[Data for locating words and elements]
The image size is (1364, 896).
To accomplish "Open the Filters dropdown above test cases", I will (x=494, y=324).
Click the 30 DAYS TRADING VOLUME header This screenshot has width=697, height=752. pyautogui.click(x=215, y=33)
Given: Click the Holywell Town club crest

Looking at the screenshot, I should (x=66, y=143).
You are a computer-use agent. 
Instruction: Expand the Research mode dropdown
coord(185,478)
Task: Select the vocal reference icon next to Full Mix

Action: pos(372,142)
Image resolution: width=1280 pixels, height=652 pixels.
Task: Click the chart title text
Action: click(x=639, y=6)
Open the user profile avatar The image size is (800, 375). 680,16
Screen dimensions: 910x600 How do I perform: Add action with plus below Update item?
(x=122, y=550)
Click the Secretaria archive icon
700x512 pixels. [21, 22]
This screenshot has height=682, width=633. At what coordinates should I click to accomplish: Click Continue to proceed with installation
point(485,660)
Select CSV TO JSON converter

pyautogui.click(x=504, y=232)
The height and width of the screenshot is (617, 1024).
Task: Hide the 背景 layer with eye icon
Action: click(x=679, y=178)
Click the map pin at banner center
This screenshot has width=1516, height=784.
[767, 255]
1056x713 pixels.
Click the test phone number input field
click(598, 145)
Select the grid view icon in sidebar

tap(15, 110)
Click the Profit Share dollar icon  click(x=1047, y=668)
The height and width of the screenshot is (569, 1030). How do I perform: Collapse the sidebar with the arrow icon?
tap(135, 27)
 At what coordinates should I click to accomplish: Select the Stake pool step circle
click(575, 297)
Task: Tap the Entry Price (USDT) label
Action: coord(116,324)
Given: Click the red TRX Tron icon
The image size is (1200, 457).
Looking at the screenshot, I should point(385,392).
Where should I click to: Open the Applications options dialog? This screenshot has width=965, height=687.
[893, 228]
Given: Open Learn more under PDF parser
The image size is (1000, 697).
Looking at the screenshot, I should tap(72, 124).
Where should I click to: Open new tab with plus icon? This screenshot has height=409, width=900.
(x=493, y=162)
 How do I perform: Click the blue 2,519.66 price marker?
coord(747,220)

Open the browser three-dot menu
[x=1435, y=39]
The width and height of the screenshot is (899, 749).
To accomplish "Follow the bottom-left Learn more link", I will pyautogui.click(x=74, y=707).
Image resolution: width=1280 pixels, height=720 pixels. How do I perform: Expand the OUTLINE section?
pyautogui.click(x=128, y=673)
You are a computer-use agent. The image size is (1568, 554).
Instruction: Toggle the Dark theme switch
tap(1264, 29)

> Challenge
Reproduce every record above word for word, keeping each line in its original order.

> Answer below
The image size is (1364, 896).
To accomplish "Open the Filters dropdown above test cases", I will (x=494, y=324).
Click the 30 DAYS TRADING VOLUME header This screenshot has width=697, height=752. pyautogui.click(x=215, y=33)
Given: Click the Holywell Town club crest

Looking at the screenshot, I should (x=66, y=143).
You are a computer-use agent. 
Instruction: Expand the Research mode dropdown
coord(185,478)
Task: Select the vocal reference icon next to Full Mix

Action: pos(372,142)
Image resolution: width=1280 pixels, height=652 pixels.
Task: Click the chart title text
Action: click(x=639, y=6)
Open the user profile avatar The image size is (800, 375). 680,16
Screen dimensions: 910x600 How do I perform: Add action with plus below Update item?
(x=122, y=550)
Click the Secretaria archive icon
700x512 pixels. [21, 22]
This screenshot has height=682, width=633. At what coordinates should I click to accomplish: Click Continue to proceed with installation
point(485,660)
Select CSV TO JSON converter

pyautogui.click(x=504, y=232)
The height and width of the screenshot is (617, 1024).
Task: Hide the 背景 layer with eye icon
Action: click(x=679, y=178)
Click the map pin at banner center
This screenshot has width=1516, height=784.
[767, 255]
1056x713 pixels.
Click the test phone number input field
click(598, 145)
Select the grid view icon in sidebar

tap(15, 110)
Click the Profit Share dollar icon  click(x=1047, y=668)
The height and width of the screenshot is (569, 1030). How do I perform: Collapse the sidebar with the arrow icon?
tap(135, 27)
 At what coordinates should I click to accomplish: Select the Stake pool step circle
click(575, 297)
Task: Tap the Entry Price (USDT) label
Action: coord(116,324)
Given: Click the red TRX Tron icon
The image size is (1200, 457).
Looking at the screenshot, I should point(385,392).
Where should I click to: Open the Applications options dialog? This screenshot has width=965, height=687.
[893, 228]
Given: Open Learn more under PDF parser
The image size is (1000, 697).
Looking at the screenshot, I should tap(72, 124).
Where should I click to: Open new tab with plus icon? This screenshot has height=409, width=900.
(x=493, y=162)
 How do I perform: Click the blue 2,519.66 price marker?
coord(747,220)

Open the browser three-dot menu
[x=1435, y=39]
The width and height of the screenshot is (899, 749).
To accomplish "Follow the bottom-left Learn more link", I will pyautogui.click(x=74, y=707).
Image resolution: width=1280 pixels, height=720 pixels. How do I perform: Expand the OUTLINE section?
pyautogui.click(x=128, y=673)
You are a computer-use agent. The image size is (1568, 554).
Instruction: Toggle the Dark theme switch
tap(1264, 29)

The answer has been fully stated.